"It was good of you to see us, ma'am," said Foster, putting out her hand, just as she had seen the ladies do in the old days at the big Challoner house on the Avenue.
"So you married for love," said Miriam Challoner, as they started to go.
"Well, he did," conceded Foster.
"She did, ma'am," corrected Stevens; and presently they were sailing down the street like a pair of lovers "walking out" on a Sunday afternoon.
"One hundred dollars a month!" sighed Miriam, reseating herself at the typewriter. "And they were going to give me twenty-five dollars—the faithful dears!"
Once more engrossed in her work, she did not hear the door-bell, which had been ringing persistently. At the end of a page she paused and bent her head low over her work.
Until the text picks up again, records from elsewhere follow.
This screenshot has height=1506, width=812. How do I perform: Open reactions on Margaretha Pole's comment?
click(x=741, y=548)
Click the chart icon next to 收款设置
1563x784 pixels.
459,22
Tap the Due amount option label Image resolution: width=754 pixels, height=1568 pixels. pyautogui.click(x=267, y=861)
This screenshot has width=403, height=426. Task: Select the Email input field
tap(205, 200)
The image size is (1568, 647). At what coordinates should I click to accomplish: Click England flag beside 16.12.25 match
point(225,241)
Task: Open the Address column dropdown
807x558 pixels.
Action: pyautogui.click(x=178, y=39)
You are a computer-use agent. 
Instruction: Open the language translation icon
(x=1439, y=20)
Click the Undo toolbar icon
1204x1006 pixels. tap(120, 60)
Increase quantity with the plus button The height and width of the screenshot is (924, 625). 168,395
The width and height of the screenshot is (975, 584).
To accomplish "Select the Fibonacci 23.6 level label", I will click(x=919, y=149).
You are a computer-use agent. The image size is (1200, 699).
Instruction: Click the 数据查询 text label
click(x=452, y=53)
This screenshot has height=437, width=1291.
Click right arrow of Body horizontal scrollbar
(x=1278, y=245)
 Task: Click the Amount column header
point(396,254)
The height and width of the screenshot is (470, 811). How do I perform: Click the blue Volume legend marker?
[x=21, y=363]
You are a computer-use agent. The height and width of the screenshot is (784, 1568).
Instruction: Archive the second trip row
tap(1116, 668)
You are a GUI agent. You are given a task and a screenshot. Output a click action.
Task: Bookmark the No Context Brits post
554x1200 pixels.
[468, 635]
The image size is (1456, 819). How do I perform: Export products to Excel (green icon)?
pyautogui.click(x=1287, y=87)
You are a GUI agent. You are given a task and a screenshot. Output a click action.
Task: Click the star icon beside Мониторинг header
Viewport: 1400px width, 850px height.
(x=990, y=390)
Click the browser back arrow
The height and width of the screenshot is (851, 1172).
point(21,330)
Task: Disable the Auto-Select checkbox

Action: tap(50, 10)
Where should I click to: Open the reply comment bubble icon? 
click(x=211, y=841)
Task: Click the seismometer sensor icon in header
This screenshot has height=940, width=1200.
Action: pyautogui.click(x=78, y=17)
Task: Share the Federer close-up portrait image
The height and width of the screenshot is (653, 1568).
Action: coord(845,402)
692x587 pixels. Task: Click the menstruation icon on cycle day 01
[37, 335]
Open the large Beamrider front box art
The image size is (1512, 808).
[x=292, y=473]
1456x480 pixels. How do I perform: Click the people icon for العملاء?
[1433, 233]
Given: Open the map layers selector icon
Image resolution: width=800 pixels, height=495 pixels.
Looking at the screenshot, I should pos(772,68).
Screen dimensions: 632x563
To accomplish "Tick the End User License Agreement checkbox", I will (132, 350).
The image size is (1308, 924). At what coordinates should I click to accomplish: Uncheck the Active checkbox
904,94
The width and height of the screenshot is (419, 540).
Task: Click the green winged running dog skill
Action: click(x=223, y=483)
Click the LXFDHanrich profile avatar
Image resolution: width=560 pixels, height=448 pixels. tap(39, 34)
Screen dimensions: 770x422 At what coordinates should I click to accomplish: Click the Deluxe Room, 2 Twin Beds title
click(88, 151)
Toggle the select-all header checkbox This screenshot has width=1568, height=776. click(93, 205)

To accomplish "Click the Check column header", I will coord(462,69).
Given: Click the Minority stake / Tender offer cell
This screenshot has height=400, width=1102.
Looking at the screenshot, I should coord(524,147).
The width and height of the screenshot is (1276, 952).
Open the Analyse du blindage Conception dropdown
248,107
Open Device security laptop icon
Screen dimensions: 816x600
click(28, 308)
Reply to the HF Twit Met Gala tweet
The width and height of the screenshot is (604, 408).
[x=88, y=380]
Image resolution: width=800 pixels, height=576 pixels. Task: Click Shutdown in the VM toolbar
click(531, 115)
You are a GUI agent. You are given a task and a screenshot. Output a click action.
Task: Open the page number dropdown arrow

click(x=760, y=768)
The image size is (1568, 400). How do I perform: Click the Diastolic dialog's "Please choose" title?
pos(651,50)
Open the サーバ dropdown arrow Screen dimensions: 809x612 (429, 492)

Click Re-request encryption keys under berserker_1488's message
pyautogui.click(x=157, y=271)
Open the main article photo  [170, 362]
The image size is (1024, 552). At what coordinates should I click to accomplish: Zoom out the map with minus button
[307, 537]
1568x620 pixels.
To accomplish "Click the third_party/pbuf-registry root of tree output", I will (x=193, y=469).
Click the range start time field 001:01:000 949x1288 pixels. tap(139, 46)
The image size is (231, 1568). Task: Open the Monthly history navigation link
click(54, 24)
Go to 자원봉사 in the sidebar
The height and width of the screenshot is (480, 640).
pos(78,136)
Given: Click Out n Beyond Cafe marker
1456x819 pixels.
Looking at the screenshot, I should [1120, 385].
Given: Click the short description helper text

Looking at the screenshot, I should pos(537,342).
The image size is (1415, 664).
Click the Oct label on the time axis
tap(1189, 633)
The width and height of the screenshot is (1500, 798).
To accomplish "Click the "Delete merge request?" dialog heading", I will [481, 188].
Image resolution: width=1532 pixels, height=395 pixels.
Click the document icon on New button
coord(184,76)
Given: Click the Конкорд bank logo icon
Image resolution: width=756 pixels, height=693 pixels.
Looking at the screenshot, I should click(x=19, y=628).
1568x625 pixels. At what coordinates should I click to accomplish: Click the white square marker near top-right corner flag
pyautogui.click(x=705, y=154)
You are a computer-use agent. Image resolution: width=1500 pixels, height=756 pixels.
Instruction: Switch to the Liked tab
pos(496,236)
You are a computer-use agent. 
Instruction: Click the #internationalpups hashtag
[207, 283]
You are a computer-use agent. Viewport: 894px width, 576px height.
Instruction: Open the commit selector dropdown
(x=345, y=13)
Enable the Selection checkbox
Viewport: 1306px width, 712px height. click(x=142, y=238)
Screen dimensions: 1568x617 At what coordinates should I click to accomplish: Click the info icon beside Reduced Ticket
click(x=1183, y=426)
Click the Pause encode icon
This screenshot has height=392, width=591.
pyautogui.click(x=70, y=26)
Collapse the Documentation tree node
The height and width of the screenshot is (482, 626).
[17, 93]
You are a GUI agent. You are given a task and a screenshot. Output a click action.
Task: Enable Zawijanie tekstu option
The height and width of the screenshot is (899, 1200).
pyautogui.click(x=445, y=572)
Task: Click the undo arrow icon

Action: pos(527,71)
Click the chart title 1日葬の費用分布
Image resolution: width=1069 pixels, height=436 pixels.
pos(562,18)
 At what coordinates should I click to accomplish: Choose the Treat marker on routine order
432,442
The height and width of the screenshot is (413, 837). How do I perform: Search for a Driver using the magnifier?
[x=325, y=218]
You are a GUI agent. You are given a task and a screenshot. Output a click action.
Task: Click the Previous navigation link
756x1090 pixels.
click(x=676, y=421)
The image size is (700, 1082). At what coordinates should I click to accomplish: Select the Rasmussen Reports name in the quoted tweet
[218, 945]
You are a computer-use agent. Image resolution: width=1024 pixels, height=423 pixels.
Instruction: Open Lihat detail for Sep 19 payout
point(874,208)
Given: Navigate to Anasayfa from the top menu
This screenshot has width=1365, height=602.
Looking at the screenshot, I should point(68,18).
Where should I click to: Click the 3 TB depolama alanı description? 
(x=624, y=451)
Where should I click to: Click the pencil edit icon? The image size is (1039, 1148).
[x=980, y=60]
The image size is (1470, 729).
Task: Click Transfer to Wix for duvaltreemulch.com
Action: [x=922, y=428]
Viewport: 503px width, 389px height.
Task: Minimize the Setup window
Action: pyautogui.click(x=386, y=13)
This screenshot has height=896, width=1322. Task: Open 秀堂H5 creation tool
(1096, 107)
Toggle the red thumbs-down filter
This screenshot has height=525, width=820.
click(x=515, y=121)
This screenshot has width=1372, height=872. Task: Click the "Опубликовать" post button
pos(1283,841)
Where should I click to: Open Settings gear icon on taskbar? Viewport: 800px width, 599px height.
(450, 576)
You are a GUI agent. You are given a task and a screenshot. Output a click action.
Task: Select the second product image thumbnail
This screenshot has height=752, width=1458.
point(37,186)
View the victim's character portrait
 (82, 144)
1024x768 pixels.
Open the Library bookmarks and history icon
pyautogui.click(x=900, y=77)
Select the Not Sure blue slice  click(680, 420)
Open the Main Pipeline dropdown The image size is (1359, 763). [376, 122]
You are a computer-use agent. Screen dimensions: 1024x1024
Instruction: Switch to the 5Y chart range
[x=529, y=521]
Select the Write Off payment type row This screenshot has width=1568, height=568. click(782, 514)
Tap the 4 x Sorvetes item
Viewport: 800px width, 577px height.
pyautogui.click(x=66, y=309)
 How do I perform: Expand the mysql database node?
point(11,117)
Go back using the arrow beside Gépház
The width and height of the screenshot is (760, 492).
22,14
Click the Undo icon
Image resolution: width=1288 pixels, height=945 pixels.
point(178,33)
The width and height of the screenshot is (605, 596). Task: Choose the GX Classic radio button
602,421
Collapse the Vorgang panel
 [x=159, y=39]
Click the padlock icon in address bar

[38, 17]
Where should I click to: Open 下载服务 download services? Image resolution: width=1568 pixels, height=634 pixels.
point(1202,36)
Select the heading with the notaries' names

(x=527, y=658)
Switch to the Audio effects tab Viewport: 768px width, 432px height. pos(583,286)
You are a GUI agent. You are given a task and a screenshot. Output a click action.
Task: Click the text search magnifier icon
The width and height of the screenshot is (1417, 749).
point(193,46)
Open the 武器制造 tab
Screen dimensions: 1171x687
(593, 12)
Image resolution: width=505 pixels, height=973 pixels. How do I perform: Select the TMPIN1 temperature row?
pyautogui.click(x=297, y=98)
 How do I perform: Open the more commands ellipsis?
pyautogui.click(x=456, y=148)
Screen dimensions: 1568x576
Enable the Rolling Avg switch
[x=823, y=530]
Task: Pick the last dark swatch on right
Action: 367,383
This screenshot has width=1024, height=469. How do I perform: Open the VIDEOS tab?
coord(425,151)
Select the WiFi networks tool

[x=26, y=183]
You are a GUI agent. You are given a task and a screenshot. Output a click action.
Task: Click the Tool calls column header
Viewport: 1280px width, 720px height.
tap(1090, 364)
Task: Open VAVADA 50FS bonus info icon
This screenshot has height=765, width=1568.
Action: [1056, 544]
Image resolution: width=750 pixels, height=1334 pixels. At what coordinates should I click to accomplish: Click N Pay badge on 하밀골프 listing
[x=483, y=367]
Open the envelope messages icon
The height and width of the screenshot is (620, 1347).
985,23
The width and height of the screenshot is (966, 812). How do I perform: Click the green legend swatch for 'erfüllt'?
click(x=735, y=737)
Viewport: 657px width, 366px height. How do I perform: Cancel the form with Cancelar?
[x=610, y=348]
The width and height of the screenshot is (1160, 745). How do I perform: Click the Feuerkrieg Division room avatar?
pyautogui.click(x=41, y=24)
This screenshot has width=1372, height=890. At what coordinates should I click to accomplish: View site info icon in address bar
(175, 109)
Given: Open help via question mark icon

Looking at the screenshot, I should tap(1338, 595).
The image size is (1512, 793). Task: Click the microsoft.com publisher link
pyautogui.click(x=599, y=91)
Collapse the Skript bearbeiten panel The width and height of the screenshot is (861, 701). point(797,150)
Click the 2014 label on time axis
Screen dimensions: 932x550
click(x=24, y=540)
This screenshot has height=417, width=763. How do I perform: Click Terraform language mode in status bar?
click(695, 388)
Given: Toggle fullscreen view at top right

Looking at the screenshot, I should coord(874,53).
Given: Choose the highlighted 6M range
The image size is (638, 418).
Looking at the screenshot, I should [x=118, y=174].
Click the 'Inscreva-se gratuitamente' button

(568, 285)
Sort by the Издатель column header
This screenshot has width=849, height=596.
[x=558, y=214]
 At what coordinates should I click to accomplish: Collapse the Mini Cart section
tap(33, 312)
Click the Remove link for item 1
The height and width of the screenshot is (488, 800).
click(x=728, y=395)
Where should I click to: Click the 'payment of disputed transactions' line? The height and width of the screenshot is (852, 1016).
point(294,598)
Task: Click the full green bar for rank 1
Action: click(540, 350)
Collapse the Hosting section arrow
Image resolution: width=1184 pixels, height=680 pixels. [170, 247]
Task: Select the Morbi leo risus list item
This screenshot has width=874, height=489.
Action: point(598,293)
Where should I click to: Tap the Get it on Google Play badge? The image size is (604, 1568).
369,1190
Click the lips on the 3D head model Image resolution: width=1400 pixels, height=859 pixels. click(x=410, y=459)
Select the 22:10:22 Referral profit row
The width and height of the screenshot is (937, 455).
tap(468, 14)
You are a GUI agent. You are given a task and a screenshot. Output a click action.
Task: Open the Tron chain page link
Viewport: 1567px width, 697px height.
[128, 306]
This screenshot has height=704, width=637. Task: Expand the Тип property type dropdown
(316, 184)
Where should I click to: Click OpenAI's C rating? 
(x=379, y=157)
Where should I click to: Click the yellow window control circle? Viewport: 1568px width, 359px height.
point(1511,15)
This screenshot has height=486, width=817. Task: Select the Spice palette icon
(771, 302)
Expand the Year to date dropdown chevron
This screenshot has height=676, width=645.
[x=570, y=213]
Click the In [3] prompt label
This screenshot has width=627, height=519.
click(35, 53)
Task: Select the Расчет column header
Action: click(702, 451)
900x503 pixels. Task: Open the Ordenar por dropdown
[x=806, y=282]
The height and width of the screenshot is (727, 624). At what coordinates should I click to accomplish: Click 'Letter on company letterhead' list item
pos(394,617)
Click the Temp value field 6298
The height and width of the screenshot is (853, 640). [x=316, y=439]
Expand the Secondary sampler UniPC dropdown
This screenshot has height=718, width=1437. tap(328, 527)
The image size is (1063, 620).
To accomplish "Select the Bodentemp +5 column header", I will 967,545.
"... for love," she mused, half-aloud.
Meanwhile, her caller, determined to be admitted, had stolen softly into the room, though it was not until she stood beside her that she attracted Miriam's attention. For a moment Miriam glared hard at her; she could not believe her own eyes; then, suddenly rising to her feet, she cried half-joyfully, half-regretfully:—
"Why, it's Shirley Bloodgood! Oh, why did you come! You must not stay, you must not see ..."
"Why did you hide from me?" quickly returned Shirley. "I have searched for you for months, and it was only yesterday that I learned from Stevens where you were, who, by the way, had orders not to reveal your whereabouts. You might as well have moved a thousand miles away, as everybody thinks you have."